New Solar Irradiance Measurements from the Miniature X-Ray Solar Spectrometer CubeSat

TL;DR

The MinXSS CubeSat provides new detailed soft X-ray spectral measurements of the Sun, improving understanding of solar emissions' variability and their effects on Earth's ionosphere, with implications for space weather modeling.

Contribution

This paper introduces the MinXSS CubeSat and its X-ray spectrometer, offering high-resolution spectral data of solar X-ray emissions, which enhances spectral variability analysis and calibration of existing measurements.

Findings

MinXSS observed numerous solar flares, including over 40 C-class and 7 M-class.

Spectral measurements reveal elemental abundance changes during flares.

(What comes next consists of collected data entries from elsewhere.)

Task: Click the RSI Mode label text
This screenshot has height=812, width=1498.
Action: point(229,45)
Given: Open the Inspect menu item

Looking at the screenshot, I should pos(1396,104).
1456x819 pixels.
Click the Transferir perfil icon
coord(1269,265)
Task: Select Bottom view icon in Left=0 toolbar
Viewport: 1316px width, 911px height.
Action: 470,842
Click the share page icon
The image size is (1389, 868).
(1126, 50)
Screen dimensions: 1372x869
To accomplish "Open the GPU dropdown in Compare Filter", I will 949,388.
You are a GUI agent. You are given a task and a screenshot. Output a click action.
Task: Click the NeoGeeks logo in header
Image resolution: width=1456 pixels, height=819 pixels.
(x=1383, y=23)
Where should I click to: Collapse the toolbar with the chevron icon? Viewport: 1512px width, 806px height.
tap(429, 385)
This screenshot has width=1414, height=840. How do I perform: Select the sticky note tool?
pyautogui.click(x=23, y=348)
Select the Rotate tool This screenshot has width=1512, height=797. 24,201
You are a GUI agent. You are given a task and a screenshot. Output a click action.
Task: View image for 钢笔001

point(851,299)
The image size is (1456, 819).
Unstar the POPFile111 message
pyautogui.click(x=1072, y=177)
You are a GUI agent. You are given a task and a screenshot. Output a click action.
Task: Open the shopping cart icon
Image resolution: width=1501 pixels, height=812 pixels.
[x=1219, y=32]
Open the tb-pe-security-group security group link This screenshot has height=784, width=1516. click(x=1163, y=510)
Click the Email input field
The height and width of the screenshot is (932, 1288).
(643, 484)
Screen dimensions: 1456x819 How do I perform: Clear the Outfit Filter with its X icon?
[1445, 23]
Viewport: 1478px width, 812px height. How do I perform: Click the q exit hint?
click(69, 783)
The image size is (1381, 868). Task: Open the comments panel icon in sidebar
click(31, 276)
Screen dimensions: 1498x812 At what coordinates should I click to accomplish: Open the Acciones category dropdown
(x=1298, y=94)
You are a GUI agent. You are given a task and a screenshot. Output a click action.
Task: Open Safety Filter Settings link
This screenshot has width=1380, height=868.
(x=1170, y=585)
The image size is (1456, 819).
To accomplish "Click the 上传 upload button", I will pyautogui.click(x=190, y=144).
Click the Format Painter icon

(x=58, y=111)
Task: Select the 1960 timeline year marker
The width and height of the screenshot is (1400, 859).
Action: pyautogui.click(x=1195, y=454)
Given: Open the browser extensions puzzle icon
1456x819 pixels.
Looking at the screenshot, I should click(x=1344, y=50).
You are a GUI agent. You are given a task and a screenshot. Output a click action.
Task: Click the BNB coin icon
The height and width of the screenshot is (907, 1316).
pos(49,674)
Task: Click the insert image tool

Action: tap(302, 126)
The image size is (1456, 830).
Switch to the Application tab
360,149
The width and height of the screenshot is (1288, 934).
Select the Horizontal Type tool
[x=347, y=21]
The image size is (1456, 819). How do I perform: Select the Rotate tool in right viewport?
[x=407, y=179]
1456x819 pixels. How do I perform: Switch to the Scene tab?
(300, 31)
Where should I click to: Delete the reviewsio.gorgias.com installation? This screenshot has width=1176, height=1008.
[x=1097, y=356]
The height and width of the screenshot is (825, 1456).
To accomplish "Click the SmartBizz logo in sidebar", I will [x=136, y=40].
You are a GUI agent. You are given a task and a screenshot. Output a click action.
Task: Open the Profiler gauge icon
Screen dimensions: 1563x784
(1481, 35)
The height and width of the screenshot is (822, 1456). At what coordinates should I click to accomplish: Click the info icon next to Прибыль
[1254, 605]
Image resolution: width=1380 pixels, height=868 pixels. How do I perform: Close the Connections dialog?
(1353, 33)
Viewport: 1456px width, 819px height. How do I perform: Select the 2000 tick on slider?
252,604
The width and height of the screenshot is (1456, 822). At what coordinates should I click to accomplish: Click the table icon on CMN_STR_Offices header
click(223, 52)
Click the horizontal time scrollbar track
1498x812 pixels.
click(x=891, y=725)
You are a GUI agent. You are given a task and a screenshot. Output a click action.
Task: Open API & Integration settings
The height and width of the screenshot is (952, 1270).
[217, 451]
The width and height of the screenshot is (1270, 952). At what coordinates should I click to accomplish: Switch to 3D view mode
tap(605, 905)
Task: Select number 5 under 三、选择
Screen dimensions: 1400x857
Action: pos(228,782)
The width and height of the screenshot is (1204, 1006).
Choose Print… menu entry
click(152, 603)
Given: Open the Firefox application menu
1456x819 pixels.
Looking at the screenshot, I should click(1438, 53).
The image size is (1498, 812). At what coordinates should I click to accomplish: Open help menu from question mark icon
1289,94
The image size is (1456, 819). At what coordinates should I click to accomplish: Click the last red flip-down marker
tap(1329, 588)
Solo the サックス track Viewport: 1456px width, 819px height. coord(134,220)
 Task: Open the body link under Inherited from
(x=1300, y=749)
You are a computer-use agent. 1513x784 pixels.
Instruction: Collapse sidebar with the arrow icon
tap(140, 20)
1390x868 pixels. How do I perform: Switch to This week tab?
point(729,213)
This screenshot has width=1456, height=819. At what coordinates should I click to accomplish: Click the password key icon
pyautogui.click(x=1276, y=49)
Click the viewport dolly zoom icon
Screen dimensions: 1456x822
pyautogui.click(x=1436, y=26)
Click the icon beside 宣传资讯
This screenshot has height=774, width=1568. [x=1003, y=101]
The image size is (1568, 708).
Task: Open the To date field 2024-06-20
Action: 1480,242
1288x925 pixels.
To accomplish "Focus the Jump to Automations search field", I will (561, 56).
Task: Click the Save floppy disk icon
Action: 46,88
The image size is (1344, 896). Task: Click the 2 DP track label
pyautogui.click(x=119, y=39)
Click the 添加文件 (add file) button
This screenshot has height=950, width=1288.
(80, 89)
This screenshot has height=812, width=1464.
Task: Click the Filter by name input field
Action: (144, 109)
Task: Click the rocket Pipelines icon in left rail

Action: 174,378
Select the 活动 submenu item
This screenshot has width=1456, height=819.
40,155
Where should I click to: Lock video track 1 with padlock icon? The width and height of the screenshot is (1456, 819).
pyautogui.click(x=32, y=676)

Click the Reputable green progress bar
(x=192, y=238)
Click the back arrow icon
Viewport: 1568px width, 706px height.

Comparison with GOES data suggests calibration improvements.

Abstract

The goal of the Miniature X-ray Solar Spectrometer (MinXSS) CubeSat is to explore the energy distribution of soft X-ray (SXR) emissions from the quiescent Sun, active regions, and during solar flares, and to model the impact on Earth's ionosphere and thermosphere. The energy emitted in the SXR range (0.1 --10 keV) can vary by more than a factor of 100, yet we have limited spectral measurements in the SXRs to accurately quantify the spectral dependence of this variability. The MinXSS primary science instrument is an Amptek, Inc. X123 X-ray spectrometer that has an energy range of 0.5--30 keV with a nominal 0.15 keV energy resolution. Two flight models have been built. The first, MinXSS-1, has been making science observations since 2016 June 9, and has observed numerous flares, including more than 40 C-class and 7 M-class flares. These SXR spectral measurements have advantages over broadband SXR observations, such as providing the capability to derive multiple-temperature components and elemental abundances of coronal plasma, improved irradiance accuracy, and higher resolution spectral irradiance as input to planetary ionosphere simulations. MinXSS spectra obtained during the M5.0 flare on 2016 July 23 highlight these advantages, and indicate how the elemental abundance appears to change from primarily coronal to more photospheric during the flare. MinXSS-1 observations are compared to the Geostationary Operational Environmental Satellite (GOES) X-Ray Sensor (XRS) measurements of SXR irradiance and estimated corona temperature. Additionally, a suggested improvement to the calibration of the GOES XRS data is presented.